#Using the WorldCat API to integrate holdings information and ILS data
## WorldCat API bit
How to query the bib-summary-holdings endpoint with Oauth2 tokens. (Python version using a Google Colab notebook)

## Loading in our Python libraries
If you've never used Python notebooks, this might be something new. You have the ability to break up your code into blocks. This makes it nice to not only organize code but it saves you from re-executing code blocks that only need to be run once. In the case of Python, we don't really need to load libraries and setup global things over and over in a notebook because they are persistent.

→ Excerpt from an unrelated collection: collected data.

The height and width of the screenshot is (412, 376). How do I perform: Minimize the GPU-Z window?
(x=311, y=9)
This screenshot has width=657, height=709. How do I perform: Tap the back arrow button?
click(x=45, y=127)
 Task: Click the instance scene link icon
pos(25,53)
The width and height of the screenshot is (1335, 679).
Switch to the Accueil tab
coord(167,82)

So, it's common to set up a block with your libraries and other things that only need to be run once. We only need to "press play" on this once per session.

I'm using the requests library do handle all of the HTTP GET requests.
Pandas is a commonly used library for handling table-like data.
I'm using the google.colab library to access my Google Drive to get and save files.
The csv library does what's "on the tin", allows you to work with CSV files.
Datetime allows you to easily work with date and time fields.


In [None]:
# Code for processing Worldcat API

# Python "requests", simple HTTP library. https://pypi.org/project/requests/
import requests

# Pandas data analysis library
import pandas as pd

# Allow access to files and folders in google drive
from google.colab import files
from google.colab import drive

# CSV library for importing and expoerting to CSV
import csv

# Datetime library for handling dates and times
import datetime

# Mount the google drive for access in the code
# Note: Google will ask for permission to access the google drive
drive.mount('/drive')



Mounted at /drive


## Tokens
As I mention in the comments below, the bib-summary-holdings endpoint works on a token system. This allows for increased security but is a bit of a speed bump when you're trying to use the endpoint to retrieve a lot of records.

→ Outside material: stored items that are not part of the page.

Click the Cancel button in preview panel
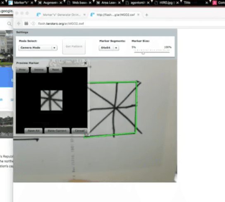Image resolution: width=225 pixels, height=202 pixels. pyautogui.click(x=79, y=131)
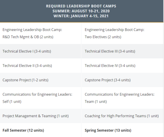Image resolution: width=164 pixels, height=137 pixels.
Task: Select Coaching for High Performing Teams
Action: 122,116
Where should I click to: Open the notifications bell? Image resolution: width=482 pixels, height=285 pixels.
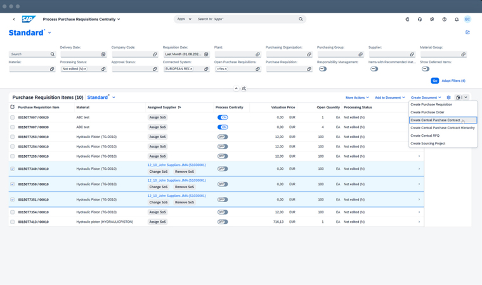457,19
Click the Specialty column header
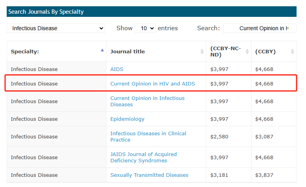 coord(57,52)
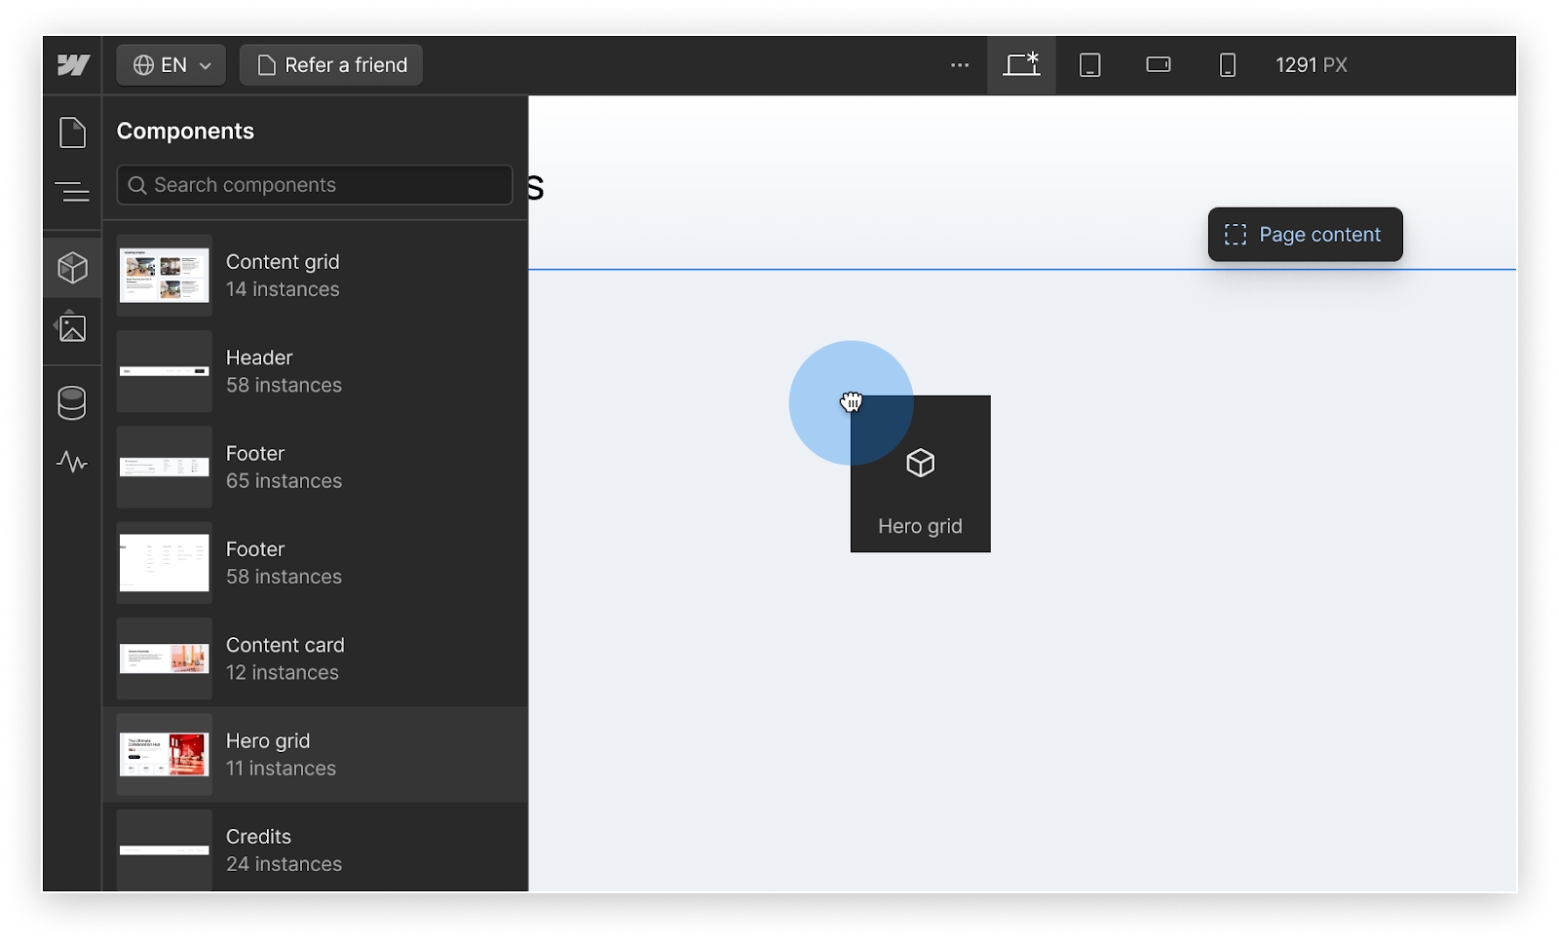Image resolution: width=1559 pixels, height=941 pixels.
Task: Switch to desktop base breakpoint
Action: pyautogui.click(x=1021, y=65)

Have a look at the inline comments but the TL;DR is that this function gets a security token and then renews the token as needed.

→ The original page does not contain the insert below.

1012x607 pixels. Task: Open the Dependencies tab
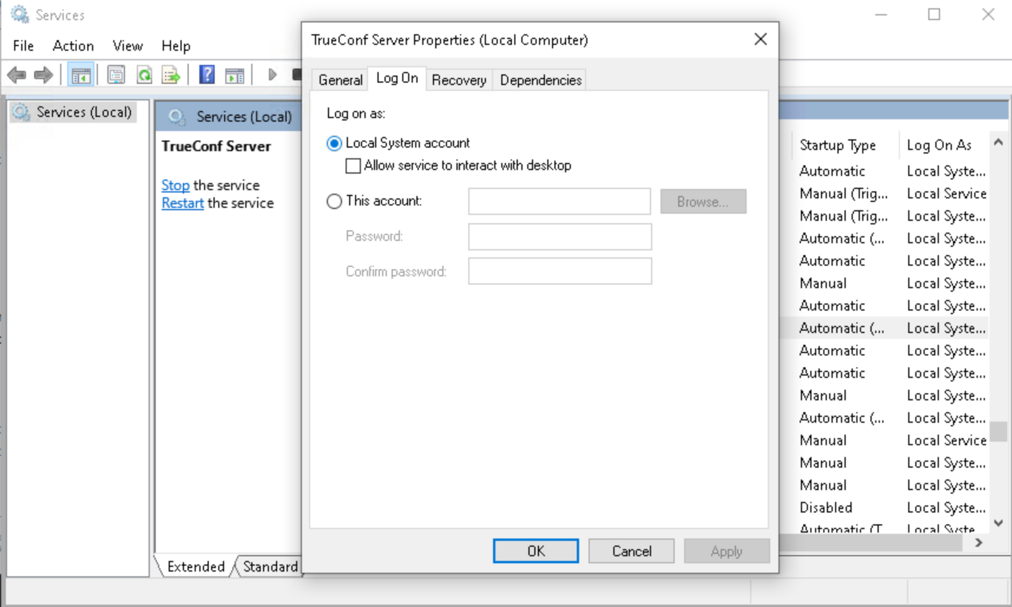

Since this is a function we only need to "press play" on this once per session as well. Note: if we do make any changes, we will have to run it again for the changes to take effect.

In [None]:
#getToken - Function for fetching and refreshing a token from Worldcat. Tokens are required for v2 API endpoints.
#This is called to get a new token at the start and refresh the token as needed.
#Note: The WorldCat API seems to be built for single transactions to the token timeout is fairly short.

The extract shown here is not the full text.